Source document:
════════════════════
Time and again, workers in the State have been left high and dry when companies collapse, not only through sudden unforeseen insolvency but, all too often, through a deliberate and tactical decision to shut down, to strip assets, to walk away from obligations to staff, to hide assets in corporate mazes, to deny workers what they are owed. Workers, who in many cases gave decades of loyal and long service, are left without wages, without redundancy, without any recognition and without answers.

This Bill is a necessary response to a long-standing injustice. As my colleagues have already pointed out, Sinn Féin will support it on Second Stage. However, let us be honest; it should never have taken this long to come before us. In 2020, more than 1,000 Debenhams workers were thrown to the wolves when their employer folded, not in an unavoidable liquidation but through an orchestrated tactical wind-down aimed at avoiding the payment of collective redundancy. In Waterford, those workers, who were mostly women, occupied and picketed their store for almost 400 days and nights. They spent 400 days defending their rights while this State defended the liquidator and the company that wriggled off the hook for paying these women. Over 30 gardaí were deployed to forcibly remove workers at midnight so that stock could be cleared from a shuttered store. The stock, Debenhams and the liquidator were protected but the workers were not.
════════════════════
Source records:
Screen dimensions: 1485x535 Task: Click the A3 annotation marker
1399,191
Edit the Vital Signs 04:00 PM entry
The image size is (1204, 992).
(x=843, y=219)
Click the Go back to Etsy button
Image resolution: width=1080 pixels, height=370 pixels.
════════════════════
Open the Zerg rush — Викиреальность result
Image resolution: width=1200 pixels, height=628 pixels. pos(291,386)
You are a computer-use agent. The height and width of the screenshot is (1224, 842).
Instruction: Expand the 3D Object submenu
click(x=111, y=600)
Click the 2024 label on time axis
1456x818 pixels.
════════════════════
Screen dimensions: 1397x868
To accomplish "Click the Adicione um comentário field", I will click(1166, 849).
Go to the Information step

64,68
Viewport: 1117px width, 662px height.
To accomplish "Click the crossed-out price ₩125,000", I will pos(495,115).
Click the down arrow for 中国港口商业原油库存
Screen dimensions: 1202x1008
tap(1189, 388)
════════════════════
Task 1:
Return the entries from the line with "Screen dimensions: 1485x535" up to and including the line with "Image resolution: width=1080", reproducing each line exactly as it appears.
Task 2:
Resume the Dáil speech on the Bill protecting workers from tactical company closures, picking up after its final sentence.

Written response 1:
Screen dimensions: 1485x535 Task: Click the A3 annotation marker
1399,191
Edit the Vital Signs 04:00 PM entry
The image size is (1204, 992).
(x=843, y=219)
Click the Go back to Etsy button
Image resolution: width=1080 pixels, height=370 pixels.

Written response 2:
Will the Minister of State and this Government apologise? We now have recognition in that the Government has finally seen the light and is moving this legislation. Will the Minister of State apologise in this Chamber to the Debenhams workers for what happened to them on the State's watch?

The Bill accepts that informal or tactical insolvency must be treated as what it is, a way of avoiding paying what is owed. It creates a mechanism to deem employers insolvent and allows workers to access the insolvency payment scheme even if an employer has not gone through a formal court process. That is overdue and welcome. It also provides a path for historical claims, recognising that many have already lost out. However, legislation alone is not enough. Workers need more than a pathway to partial redress. They need a guarantee that their rights will come first and not last and that, when businesses go under, wages, redundancy and collective agreements will not be treated as disposable. That is what we in Sinn Féin stand for. We have stood with workers on the picket line. I have stood with the Debenhams workers in Waterford. We have also stood with the Clerys workers, the Tara Mines workers and many others. We are clear that workers should never again have to fight for what they are owed from the side of the street while company directors swan off, moving on with impunity.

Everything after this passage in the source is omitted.